**Written request**
Rewrite the items from the line containing "504x404 pixels. How do I perform: Click the Double" through the end of the items, swapping "icon" for "symbol" and leaving all else unchanged; give only those lines.

━━━ Input records ━━━

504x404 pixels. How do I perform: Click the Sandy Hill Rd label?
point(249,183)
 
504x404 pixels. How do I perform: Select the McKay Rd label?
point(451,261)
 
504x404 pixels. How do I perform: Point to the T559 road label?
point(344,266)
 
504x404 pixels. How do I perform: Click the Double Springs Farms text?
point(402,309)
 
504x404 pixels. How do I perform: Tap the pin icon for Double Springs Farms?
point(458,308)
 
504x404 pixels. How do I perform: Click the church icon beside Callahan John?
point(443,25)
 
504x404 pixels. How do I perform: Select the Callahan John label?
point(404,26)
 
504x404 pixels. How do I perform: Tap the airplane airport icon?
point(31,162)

━━━

**Output**
504x404 pixels. How do I perform: Click the Double Springs Farms text?
point(402,309)
 
504x404 pixels. How do I perform: Tap the pin symbol for Double Springs Farms?
point(458,308)
 
504x404 pixels. How do I perform: Click the church symbol beside Callahan John?
point(443,25)
 
504x404 pixels. How do I perform: Select the Callahan John label?
point(404,26)
 
504x404 pixels. How do I perform: Tap the airplane airport symbol?
point(31,162)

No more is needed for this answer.